======== Records for this task

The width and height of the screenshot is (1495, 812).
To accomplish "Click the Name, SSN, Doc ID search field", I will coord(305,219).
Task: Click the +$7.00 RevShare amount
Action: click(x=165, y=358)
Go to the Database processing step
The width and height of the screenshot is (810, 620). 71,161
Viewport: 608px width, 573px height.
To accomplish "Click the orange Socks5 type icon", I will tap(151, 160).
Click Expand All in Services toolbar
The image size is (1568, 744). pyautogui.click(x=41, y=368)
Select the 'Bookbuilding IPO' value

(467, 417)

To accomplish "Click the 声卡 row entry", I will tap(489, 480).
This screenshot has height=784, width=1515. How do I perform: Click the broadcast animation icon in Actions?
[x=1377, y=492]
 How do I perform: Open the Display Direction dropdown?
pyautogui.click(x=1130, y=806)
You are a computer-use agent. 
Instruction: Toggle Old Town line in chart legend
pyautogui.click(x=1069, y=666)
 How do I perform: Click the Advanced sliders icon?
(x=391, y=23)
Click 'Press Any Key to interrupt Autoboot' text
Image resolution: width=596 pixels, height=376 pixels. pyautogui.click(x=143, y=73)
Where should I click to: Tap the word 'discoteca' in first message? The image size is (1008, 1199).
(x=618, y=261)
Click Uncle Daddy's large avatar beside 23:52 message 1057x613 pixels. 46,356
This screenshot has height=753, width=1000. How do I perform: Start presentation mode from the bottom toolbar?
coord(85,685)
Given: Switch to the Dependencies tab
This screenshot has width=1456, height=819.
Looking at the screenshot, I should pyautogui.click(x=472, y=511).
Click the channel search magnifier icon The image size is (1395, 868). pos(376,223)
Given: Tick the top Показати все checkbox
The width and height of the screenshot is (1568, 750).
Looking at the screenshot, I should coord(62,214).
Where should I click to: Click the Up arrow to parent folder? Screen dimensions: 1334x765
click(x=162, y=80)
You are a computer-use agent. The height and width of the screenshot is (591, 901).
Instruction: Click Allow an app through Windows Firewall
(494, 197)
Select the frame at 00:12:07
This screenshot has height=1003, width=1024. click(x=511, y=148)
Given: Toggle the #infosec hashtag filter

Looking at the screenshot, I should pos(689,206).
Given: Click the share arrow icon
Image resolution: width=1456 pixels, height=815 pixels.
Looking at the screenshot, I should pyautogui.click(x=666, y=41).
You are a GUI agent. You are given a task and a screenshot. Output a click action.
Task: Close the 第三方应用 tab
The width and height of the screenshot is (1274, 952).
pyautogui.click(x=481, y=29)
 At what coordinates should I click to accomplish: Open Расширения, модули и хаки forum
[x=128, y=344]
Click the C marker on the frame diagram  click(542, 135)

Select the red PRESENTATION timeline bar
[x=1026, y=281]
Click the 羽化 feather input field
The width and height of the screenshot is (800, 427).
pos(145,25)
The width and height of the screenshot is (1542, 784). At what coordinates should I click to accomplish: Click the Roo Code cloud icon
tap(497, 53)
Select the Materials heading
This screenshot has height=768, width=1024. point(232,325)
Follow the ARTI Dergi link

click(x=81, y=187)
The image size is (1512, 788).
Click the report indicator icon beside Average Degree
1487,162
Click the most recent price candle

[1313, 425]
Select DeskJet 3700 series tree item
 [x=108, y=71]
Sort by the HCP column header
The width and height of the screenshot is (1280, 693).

================

Stated exercise
Can you copy out everything from the line containing "Click the C marker" down to the line containing "tap(497, 53)", both included, with nothing changed?

Answer to the problem
Click the C marker on the frame diagram  click(542, 135)

Select the red PRESENTATION timeline bar
[x=1026, y=281]
Click the 羽化 feather input field
The width and height of the screenshot is (800, 427).
pos(145,25)
The width and height of the screenshot is (1542, 784). At what coordinates should I click to accomplish: Click the Roo Code cloud icon
tap(497, 53)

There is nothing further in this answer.